Erfahre warum ich mich mit einem Instrument zur Strukturierung von Mitarbeitergesprächen auseinandergesetzt habe, obwohl ich weiterhin davon überzeugt bin, dass jährliche Mitarbeitergespräche oftmals Zeitverschwendung sind.
Warum jährliche Mitarbeitergespräche Zeitverschwendung sind
Im Januar 2019 habe ich einen sehr erfolgreichen Blogartikel veröffentlicht, in dem ich die Frage beantwortet habe, warum jährliche Mitarbeitergespräche Zeitverschwendung sind.
========
_Hinweise zur Aufgabe_: Bitte kopieren Sie aus dem Text über Mitarbeitergespräche wortgetreu den Abschnitt von „Erfahre warum ich“ bis „oftmals Zeitverschwendung sind.“.
========
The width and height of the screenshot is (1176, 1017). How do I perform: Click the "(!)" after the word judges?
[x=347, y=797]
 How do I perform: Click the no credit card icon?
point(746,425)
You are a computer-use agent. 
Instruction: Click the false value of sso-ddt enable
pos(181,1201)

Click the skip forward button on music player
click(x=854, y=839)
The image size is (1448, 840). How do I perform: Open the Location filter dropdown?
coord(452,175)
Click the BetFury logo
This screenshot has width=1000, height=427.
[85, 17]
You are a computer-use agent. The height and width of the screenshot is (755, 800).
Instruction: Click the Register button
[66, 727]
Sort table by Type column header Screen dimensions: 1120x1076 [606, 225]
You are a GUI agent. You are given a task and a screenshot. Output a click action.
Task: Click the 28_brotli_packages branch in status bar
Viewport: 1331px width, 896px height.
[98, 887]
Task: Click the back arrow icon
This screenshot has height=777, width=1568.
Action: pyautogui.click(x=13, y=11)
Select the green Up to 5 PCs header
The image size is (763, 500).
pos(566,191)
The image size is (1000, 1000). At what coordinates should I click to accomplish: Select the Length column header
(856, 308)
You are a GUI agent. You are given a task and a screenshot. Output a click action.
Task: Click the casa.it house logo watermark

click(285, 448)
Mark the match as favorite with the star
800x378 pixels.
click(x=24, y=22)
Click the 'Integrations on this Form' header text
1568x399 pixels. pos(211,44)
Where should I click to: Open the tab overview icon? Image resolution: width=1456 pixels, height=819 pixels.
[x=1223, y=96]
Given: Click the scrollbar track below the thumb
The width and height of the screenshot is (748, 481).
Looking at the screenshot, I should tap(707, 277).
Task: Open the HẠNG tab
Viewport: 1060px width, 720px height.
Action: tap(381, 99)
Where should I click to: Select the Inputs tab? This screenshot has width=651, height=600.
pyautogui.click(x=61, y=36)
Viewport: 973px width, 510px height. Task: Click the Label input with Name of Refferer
========
_Schriftliche Antwort_:
Erfahre warum ich mich mit einem Instrument zur Strukturierung von Mitarbeitergesprächen auseinandergesetzt habe, obwohl ich weiterhin davon überzeugt bin, dass jährliche Mitarbeitergespräche oftmals Zeitverschwendung sind.